My life has been...stressful to say the least and I'm torn between loving it and realizing that I'm finally a grown up. It's like I had all these other expectations, but this isn't bad. This isn't bad at all but this can't just be it.
I just stormed back in from Charles' car. I needed him tonight.
We've been really really good and it's scary how much I actually trust him, but when we're both in our weird moods, it's just this huge explosion of emotions for me and I don't know what to do and because he's not doing what I need from him, I freak out.
I just didn't want to fight tonight.
I wanted him to want to be there for me, but he just couldn't.
I can't be selfish. I don't know.
I'm torn.
I just don't have the energy anymore. It's only been a week and I'm burnt out.
I need to figure this out. I need to find a balance.
Short recap:
I got a semi-promotion at work and now I'm managing a bigger division. We're drowning and everything is exploding up all around us and I'm trying to save it. I'm trying to make everyone happy and it's been so stressful. My new work hours have been looking like this: 7am-9pm. Then I come in on the weekends and take things home to finish on the weekends.

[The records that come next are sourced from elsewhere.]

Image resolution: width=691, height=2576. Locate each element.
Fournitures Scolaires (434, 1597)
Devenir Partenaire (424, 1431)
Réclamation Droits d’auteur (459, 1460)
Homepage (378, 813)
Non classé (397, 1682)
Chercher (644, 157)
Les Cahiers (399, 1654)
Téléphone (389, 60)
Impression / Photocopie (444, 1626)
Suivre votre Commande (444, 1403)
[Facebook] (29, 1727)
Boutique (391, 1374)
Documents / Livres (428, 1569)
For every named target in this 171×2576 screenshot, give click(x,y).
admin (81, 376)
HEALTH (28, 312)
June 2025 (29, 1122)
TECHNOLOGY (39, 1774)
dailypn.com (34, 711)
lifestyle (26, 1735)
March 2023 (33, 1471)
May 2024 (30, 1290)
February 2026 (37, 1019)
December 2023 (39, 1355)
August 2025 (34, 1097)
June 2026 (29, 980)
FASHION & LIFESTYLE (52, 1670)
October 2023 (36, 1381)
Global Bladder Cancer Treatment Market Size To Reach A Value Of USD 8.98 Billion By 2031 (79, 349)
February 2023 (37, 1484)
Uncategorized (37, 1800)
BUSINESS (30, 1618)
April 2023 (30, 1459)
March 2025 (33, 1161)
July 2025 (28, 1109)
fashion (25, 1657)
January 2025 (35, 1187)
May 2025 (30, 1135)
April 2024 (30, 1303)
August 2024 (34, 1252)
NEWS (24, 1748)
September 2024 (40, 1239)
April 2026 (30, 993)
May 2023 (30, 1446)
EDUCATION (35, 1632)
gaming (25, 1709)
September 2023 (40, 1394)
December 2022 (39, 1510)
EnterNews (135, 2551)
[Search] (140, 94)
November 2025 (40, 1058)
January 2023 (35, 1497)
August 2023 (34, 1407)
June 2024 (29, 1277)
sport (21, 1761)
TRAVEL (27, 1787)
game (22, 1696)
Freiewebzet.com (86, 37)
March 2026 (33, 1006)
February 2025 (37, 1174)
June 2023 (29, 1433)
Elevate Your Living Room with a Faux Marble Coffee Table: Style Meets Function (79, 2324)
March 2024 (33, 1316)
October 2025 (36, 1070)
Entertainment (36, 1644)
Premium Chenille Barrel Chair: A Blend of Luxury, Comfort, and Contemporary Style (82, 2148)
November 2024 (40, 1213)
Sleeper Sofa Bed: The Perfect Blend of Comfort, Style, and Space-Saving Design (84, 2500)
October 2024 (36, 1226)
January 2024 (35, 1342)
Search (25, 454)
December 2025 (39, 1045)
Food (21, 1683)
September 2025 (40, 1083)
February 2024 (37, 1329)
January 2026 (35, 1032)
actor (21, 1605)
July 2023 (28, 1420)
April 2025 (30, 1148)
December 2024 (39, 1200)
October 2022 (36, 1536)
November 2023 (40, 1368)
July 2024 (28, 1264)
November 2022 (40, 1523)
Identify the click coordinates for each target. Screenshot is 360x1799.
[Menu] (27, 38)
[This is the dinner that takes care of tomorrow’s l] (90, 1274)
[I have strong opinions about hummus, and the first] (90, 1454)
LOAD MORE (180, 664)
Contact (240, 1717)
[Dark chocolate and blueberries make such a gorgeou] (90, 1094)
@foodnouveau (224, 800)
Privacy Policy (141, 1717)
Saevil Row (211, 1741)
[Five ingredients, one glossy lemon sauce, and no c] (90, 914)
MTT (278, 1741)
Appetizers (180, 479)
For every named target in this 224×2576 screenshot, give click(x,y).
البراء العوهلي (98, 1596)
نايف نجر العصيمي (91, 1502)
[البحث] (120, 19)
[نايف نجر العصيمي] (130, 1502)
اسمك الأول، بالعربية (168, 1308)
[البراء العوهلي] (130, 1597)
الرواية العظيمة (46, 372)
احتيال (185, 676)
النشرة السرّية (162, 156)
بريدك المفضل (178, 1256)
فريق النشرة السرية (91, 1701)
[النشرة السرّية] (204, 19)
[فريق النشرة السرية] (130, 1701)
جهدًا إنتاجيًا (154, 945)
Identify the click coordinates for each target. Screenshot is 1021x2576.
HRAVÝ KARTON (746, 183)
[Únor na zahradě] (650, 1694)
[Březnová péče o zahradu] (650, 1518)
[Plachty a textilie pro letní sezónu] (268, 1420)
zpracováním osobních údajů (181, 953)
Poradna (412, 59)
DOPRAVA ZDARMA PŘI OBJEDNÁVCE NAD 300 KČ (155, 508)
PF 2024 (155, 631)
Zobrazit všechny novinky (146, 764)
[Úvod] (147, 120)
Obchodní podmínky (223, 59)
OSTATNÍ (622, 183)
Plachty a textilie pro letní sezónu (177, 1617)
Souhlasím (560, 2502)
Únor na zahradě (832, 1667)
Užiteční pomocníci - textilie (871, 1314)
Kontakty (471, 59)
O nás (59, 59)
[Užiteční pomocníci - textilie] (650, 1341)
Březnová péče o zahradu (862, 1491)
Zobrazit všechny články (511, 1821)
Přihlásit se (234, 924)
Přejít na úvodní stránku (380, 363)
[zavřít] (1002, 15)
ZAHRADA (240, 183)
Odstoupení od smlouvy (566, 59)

A part of me really loves it. I love all this constant problem solving while being surrounded by creativity.
I should write him an email huh?
I don't know what to do.
I'm being crazy but that's because I've just been overwhelmed and I just needed him here with me to hold me tonight.
Because I'm in this mood, everything he does, the energy he gives off, I freak out. I become super sensitive.
I wish he would have asked to stay. Or at least come after me, but that's rare right? I don't know. Who makes up these...expectations? If I wanted to leave, why should he come after me? It was my choice.
We just can't be around each other when we're both stressed. This only makes me stronger.